9. Stock Appreciation Rights

               Any Option granted under the Plan may include SARs, either at
the Date of Grant or, except in the case of an Incentive Stock Option, by
subsequent amendment.  The Committee also may award SARs to Eligible Persons
independent of any Option.  An SAR shall confer on the Holder thereof the
right to receive in shares of Stock, cash or a combination thereof the value
equal to the excess of the Fair Market Value of one share of Stock on the date
of exercise over the exercise price for the SAR, with respect to every share
of Stock for which the SAR is granted.  An SAR shall be subject to such terms
and conditions not inconsistent with the Plan as the Committee shall impose,
including, but not limited to, the following:

             (a) Vesting.  SARS granted in connection with an Option shall
become exercisable, be transferable and shall expire according to the same
vesting schedule, transferability rules and expiration provisions as the
corresponding Option.  An SAR granted independent of an Option shall become
exercisable, be transferable and shall have an Option Period in accordance
with a vesting schedule, transferability rules and expiration provisions as
established by the Committee and reflected in an Award Agreement.

             (b) Automatic exercise.  If on the last day of the Option Period,
the Fair Market Value of the Stock exceeds the Option Price (or in the case of
an SAR granted independent of an Option, the Fair Market Value of the Stock on
the Date of Grant), the Holder has not exercised the SAR or the corresponding
Option, and neither the SAR nor the corresponding Option has expired, such SAR
shall be deemed to have been exercised by the Holder on such last day and the
Company shall make the appropriate payment therefor.

             (c) Payment.  Upon the exercise of an SAR, the Company shall pay
to the Holder an amount equal to the number of shares subject to the SAR
multiplied by the excess, if any, of the Fair Market Value of one share of
Stock on the exercise date over the Option Price, in the case of an SAR
granted in connection with an Option, or the Fair Market Value of one share of
Stock on the Date of Grant, in the case of an SAR granted independent of an
Option.  The Company shall pay such excess in cash, in shares of Stock valued
at Fair Market Value, or any combination thereof, as determined by the
Committee.  Fractional shares shall be settled in cash.

             (d) Method of exercise.  A Holder may exercise an SAR after such
time as the SAR vests by filing an irrevocable written notice with the
Committee or its designee, specifying the number of SARs to be exercised, and
the date on which such SARs were awarded.
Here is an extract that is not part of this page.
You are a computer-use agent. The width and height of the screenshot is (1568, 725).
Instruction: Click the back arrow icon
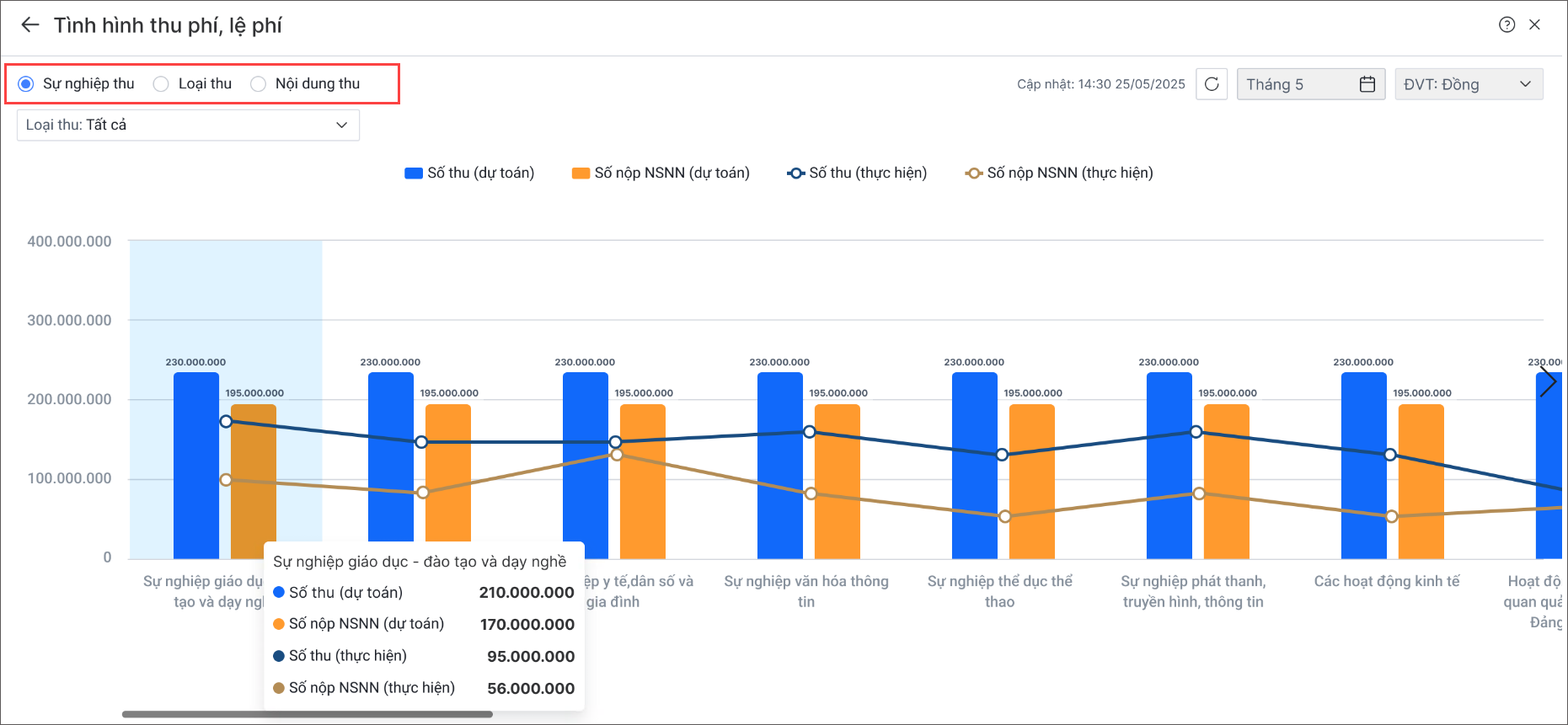pyautogui.click(x=30, y=25)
             (e) Expiration.  Each SAR shall cease to be exercisable, as to
any share of Stock, when the Holder exercises the SAR or exercises a related
Option, with respect to such shares of Stock.  In the case of an SAR granted
independent of an Option, the Option Period shall be set by the Committee on
the Date of Grant and shall not exceed ten years.

10. Performance Shares

             (a) Award grants.  The Committee is authorized to establish
Performance Share programs to be effective over designated Award Periods
determined by the Committee.  The Committee may grant Awards of Performance
Share Units to Eligible Persons in accordance with such Performance Share
programs.  Before or within 90 days after the beginning of each Award Period,
the  Committee will establish written Performance Goals based upon financial
objectives for the Company for such Award Period and a schedule relating the
accomplishment of the Performance Goals to the Awards to be earned by Holders.
The Committee shall determine the number of Performance Share Units to be
awarded, if any, to each Eligible Person who is selected to receive such an
Award.  The Committee may add new Participants to a Performance Share program
after its commencement by making pro rata grants.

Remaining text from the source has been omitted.